*Prompt*: Reproduce the data below verbatim from the line containing "Viewport: 1232px width, 962px" through its final line, and produce nothing more.

╭─ Records

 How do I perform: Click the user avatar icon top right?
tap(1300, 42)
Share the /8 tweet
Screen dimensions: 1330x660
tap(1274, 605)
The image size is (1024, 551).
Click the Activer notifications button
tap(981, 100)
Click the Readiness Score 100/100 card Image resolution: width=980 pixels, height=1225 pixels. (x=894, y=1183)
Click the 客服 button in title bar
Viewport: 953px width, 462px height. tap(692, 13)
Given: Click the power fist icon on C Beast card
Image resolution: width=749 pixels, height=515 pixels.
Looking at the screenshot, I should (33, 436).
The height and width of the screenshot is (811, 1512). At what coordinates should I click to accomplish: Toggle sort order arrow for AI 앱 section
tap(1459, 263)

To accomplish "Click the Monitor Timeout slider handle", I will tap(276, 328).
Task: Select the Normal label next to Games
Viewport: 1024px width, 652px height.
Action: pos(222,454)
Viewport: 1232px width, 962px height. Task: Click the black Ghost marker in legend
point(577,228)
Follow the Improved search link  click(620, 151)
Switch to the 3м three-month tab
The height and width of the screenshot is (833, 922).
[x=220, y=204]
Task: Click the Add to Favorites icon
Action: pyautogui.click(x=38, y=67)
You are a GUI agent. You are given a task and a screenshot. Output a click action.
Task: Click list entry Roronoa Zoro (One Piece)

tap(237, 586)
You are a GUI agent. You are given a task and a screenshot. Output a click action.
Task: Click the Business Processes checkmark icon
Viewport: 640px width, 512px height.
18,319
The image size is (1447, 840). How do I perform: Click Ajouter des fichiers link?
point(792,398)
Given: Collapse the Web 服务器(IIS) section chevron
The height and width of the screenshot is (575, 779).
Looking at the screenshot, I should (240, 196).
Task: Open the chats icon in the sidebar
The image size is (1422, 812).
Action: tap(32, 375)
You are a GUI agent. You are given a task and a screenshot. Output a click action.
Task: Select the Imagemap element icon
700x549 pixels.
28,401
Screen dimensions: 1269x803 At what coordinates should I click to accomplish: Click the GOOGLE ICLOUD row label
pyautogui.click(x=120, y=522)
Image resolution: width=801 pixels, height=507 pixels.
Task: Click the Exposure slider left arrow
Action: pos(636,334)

╰─

*Response area*:
Viewport: 1232px width, 962px height. Task: Click the black Ghost marker in legend
point(577,228)
Follow the Improved search link  click(620, 151)
Switch to the 3м three-month tab
The height and width of the screenshot is (833, 922).
[x=220, y=204]
Task: Click the Add to Favorites icon
Action: pyautogui.click(x=38, y=67)
You are a GUI agent. You are given a task and a screenshot. Output a click action.
Task: Click list entry Roronoa Zoro (One Piece)

tap(237, 586)
You are a GUI agent. You are given a task and a screenshot. Output a click action.
Task: Click the Business Processes checkmark icon
Viewport: 640px width, 512px height.
18,319
The image size is (1447, 840). How do I perform: Click Ajouter des fichiers link?
point(792,398)
Given: Collapse the Web 服务器(IIS) section chevron
The height and width of the screenshot is (575, 779).
Looking at the screenshot, I should (240, 196).
Task: Open the chats icon in the sidebar
The image size is (1422, 812).
Action: tap(32, 375)
You are a GUI agent. You are given a task and a screenshot. Output a click action.
Task: Select the Imagemap element icon
700x549 pixels.
28,401
Screen dimensions: 1269x803 At what coordinates should I click to accomplish: Click the GOOGLE ICLOUD row label
pyautogui.click(x=120, y=522)
Image resolution: width=801 pixels, height=507 pixels.
Task: Click the Exposure slider left arrow
Action: pos(636,334)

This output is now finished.